If Manchester City had managed to beat Chelsea at Stamford Bridge on Saturday, there was a chance it could have obtained the momentum to go on and rid itself of the “one season on, one season off” syndrome with which it has been afflicted ever since it won the league under Roberto Mancini.
If Chelsea had managed to beat City, it would almost certainly have been the moment when its season turned into a procession towards the league title, and Jose Mourinho could become confident of capturing his first one of those things for three years.
As it is, the two best teams in English football for the first six months of this season combined forces and drew with each other, establishing instead that, at this moment, neither one of them is quite the powerhouse it would probably prefer to be.
Watch Saturday’s highlights: Chelsea 1, Manchester City 1 || Manchester United 3, Leicester City 1 || Liverpool 2, West Ham United 0 || West Bromwich Albion 0, Tottenham 3 || Hull City 0, Newcastle United 3 || Crystal Palace 0, Everton 1 || Stoke City 3, Queens Park Rangers 1 || Sunderland 2, Burnley 0
Chelsea still looks exactly like the favourite to win the Premier League this season, and City still looks exactly like its most realistic competition, but neither looks exactly an intimidating presence at the top of the league right now.
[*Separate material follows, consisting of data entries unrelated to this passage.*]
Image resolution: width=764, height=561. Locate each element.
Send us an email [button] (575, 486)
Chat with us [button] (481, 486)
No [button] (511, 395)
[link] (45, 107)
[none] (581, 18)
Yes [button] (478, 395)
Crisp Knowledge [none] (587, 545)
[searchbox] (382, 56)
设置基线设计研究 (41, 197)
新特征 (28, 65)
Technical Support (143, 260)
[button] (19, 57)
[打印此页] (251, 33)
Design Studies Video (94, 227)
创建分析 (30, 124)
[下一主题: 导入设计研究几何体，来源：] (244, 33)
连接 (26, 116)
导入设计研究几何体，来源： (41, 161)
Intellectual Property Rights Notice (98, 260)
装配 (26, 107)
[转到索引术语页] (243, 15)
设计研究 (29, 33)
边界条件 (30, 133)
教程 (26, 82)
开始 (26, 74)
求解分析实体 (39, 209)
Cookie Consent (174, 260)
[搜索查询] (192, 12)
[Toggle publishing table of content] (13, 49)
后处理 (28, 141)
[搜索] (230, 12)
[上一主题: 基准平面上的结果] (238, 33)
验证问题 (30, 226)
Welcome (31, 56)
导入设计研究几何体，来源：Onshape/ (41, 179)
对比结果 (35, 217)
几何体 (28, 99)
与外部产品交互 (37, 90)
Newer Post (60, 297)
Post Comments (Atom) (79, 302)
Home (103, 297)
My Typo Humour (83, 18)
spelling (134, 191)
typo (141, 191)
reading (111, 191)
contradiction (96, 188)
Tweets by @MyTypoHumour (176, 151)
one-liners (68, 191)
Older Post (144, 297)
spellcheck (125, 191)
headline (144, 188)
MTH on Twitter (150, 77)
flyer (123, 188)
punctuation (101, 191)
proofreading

The likes of Arsenal, Liverpool, Manchester United and Tottenham haven’t had all hope for this and next season extinguished as it might have been by a dominant performance from either shade of blue in the “Oligarch Derby.”
What played out at Stamford Bridge was a slow-burn example of two sides lacking the conviction that should come with their status.
City, requiring three points to inject some notion of realism into its latest attempt at that title, went with two defensive midfielders, two defensive fullbacks, and two defensive wide players against Mourinho’s team. Chelsea, top of the league and the most seductive team in it at the same time, played a game of “wait and see” for the entire 90 minutes—waiting and seeing if City would come at it before it went at City. I believe it’s still waiting.
The message from both was that even if they reckon they’re good enough to win this league, they’re definitely not sure enough of it to take any risks in the name of winning it well. Neither Manuel Pellegrini nor his touchline rival at Chelsea is prepared to take chances on throwing anything away before they absolutely have to.
And, in some ways, good for them—that makes sense. Maybe they both believe their teams will come out on top in this league without issuing any killer blows—simply by sticking around long enough for the other to pass away quietly into the night. But, in other ways, we’ve been shown that neither manager really trusts his team enough to commit to taking on its main rivals head-on. And that’s weakness, of a kind.
At their best, both of these teams have gone to play title rivals with a sense of relish. Both have smashed Manchester United at home and away in recent seasons. None of that confidence was on display today. Chelsea could have moved eight points clear and City could have moved to within two points of the top with a win. But in the last ten minutes Pellegrini took off David Silva and Sergio Aguero, while Mourinho replaced his goal-scorer, Loic Remy, with a third centre-back, Gary Cahill.
They were supposed to be better than this. People like me had written up Chelsea as potentially invincible a few months ago, and City spent December powering its way back into the kind of form that somehow robbed a brilliant Liverpool of the title last season. Where’s all that gone? Was it ever really there or did we all just think it was there?
It seems as though all it’s taken to force both sides into an existential retreat is a couple of bad FA Cup results and the absence of a couple of key players each.
City, without Yaya Toure (and Wilfred Bony), too often turned back or looked wide rather than tackling Chelsea head-on. Chelsea, without its excellent summer signings, Diego Costa and Cesc Fabregas, instantly reverted to the team it was last season: absolutely solid, but lacking that terrifying ability to pick top-class opponents off whenever it feels like it.
Was it all artifice—that sense that either of these two were capable of being pretty brilliant? Are both of these teams’ minds so easily changed about how good they are or might be? It’s not about one result, exactly; it’s about the mentality behind that result and where it comes from. If they don’t believe they’re brilliant, if they’re happy to try and edge out a title rather than sprint towards it, doesn’t everyone else start believing they can, at some point, catch them?
City is most vulnerable. United is now as close to it in the league as it is to Chelsea. Southampton, Arsenal, Liverpool and Tottenham are all close enough and in good enough form to challenge it too. Chelsea is safer, and might well be in the clear for this season, but it’s allowed the situation at the top of the Premier League to feel murkier than it otherwise might have done. Where a few months ago it was kind of starting to look like Chelsea could be the dominant force in English football for the next three or four years, suddenly “dominance” seems absurd. It seems pleased enough with just winning.
With their ongoing recoveries, any of Arsenal, Tottenham, Liverpool and United can take confidence from Chelsea and City’s lack of confidence. Even if and when they win this league, there’s some evidence that they’re not actually that scary.